Язычники никогда не считали себя «царями природы», и всегда верили, что у каждого живого существа не меньше права на жизнь, чем у человека .
В большинстве исследований русское язычество предстает перед нами как громоздкое, но единое целое, расчлененное на две темы лишь по характеру информации о нем. Первая тема связана с летописями и церковными поучениями X—XIII вв., говорящими о свержении языческих богов и порицающими продолжавшееся почитание их. Вторая тема возникла в результате соприкосновения науки с этнографическими, бытовыми пережитками язычества в русской деревне XVIII-XIX вв.
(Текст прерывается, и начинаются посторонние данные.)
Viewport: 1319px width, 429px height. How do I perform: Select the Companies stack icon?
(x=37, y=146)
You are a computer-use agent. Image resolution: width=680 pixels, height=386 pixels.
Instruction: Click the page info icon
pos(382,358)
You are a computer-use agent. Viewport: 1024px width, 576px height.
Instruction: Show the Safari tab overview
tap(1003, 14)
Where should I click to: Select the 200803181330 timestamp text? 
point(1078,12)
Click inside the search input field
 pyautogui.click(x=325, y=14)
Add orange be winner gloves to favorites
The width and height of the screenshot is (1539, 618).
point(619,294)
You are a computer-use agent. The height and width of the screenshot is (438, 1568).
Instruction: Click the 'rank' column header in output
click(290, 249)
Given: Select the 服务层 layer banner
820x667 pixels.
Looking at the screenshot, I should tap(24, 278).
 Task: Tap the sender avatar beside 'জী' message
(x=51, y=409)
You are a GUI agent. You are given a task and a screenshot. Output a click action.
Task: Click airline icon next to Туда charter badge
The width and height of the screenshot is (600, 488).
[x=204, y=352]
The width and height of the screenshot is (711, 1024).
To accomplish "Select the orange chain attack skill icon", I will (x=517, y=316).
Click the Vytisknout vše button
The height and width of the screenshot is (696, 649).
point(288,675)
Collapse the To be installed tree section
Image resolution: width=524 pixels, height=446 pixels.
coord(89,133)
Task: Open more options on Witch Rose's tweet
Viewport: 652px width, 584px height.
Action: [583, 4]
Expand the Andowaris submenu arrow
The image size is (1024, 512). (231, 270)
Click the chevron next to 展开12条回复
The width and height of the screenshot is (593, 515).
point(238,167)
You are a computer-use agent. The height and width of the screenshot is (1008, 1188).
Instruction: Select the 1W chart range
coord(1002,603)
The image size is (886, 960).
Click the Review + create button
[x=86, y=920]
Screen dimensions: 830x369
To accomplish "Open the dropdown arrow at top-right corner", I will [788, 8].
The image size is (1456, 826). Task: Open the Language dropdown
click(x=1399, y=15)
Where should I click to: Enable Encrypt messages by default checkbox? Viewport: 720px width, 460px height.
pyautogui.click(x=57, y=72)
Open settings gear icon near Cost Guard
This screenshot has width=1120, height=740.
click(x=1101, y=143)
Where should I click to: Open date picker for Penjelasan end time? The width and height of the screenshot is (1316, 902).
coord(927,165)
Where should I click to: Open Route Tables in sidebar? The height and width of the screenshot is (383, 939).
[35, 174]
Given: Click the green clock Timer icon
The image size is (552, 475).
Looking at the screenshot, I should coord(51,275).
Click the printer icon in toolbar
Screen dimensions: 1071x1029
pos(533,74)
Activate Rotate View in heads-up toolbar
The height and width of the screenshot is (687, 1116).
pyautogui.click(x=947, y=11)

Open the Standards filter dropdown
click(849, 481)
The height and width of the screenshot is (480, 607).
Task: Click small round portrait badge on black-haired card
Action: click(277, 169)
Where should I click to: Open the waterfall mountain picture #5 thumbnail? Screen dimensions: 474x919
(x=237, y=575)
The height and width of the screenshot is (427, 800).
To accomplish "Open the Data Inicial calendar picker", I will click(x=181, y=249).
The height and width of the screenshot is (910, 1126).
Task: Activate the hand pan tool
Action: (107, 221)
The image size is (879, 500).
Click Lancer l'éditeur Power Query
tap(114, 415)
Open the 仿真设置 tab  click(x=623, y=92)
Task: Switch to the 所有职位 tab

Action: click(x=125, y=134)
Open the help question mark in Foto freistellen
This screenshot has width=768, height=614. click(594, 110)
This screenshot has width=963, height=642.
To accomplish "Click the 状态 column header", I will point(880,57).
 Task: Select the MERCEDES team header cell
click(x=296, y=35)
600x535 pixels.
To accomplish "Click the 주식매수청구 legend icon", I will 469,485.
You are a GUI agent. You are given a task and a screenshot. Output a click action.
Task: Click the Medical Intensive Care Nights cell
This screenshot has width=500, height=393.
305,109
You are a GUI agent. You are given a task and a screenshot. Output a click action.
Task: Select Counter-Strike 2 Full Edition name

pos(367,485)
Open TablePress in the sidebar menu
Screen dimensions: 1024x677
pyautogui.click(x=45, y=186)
Обе эти темы изучались по существу раздельно представителями разных наук, и если сливались в общих обзорах, то в большинстве случаев механически.
Рассмотрение славянского язычества оказалось почти отъединенным от общих проблем истории первобытной религии, хотя, разумеется, при анализе этнографических данных указывалось на наличие пережитков тотемизма или на магический характер заговоров и обрядов.
Проблема эволюции языческого мировоззрения на протяжении тех тысячелетий, которые предшествовали принятию христианства, почти не ставилась. Отмечалось лишь выветривание, ослабление язычества, переходившего в «двоеверие».
А между тем уже древнерусские книжники XI—XII вв., писавшие о язычестве, которое их окружало, пытались заглянуть в историю славянских верований и показать различные стадии их в глубокой древности. В русских источниках времен Киевской Руси трижды ставился вопрос о периодизации язычества.
Первое рассуждение, предваряющее пересказ Библии, но созданное самостоятельно и даже противоречащее ей, мы находим в так называемой «речи философа» греческого миссионера, приехавшего в Киев, для того чтобы склонить князя Владимира к крещению. «Речь философа», известная нам по «Повести временных лет» (под 986 г.), написана в форме диалога князя и проповедника; философ сжато и деловито изложил Ветхий и Новый Завет и основные принципы христианства. По его словам, люди впали в язычество после разрушения богом Вавилонской башни, когда они «разидошася по странам и кождо своя норовы прияша».
Первая стадия воззрений — культ природы:
«По дьяволю научению ови ращением, кладезем и рекам жряху [приносили жертвы] и не познаша бога».
Вторая стадия связана с изготовлением идолов и человеческими жертвоприношениями, чем занимались отец и дед библейского Авраама:
«Посемь же дьявол в большее прельщенье вверже человеки и начата кумиры творити: ови древяны, ови медяны, а друзии мрамаряны, а иные златы и сребрены. И кланяхуся им и привожаху сыны своя и дъщери и закалаху пред ними и бе вся земля осквернена». (Повесть временных лет.)
Эти же два этапа получались у летописцев и при рассмотрении русской истории. Древние поляне времен князя Кия (примерно VI в. н. э.) «бяше мужи мудри и смыслене... и бяху же погане: жруще озером и кладязем и ращением яко же прочий погани» (Новгородская первая летопись старшего и младшего изводов). Здесь еще ничего не говорится о идолах, а в событиях X в. уже постоянно упоминаются идолы Перуна Белеса; под 980 г. говорится о водружении шести «кумиров» князем Владимиром, а под 983 г. — и о человеческих жертвах.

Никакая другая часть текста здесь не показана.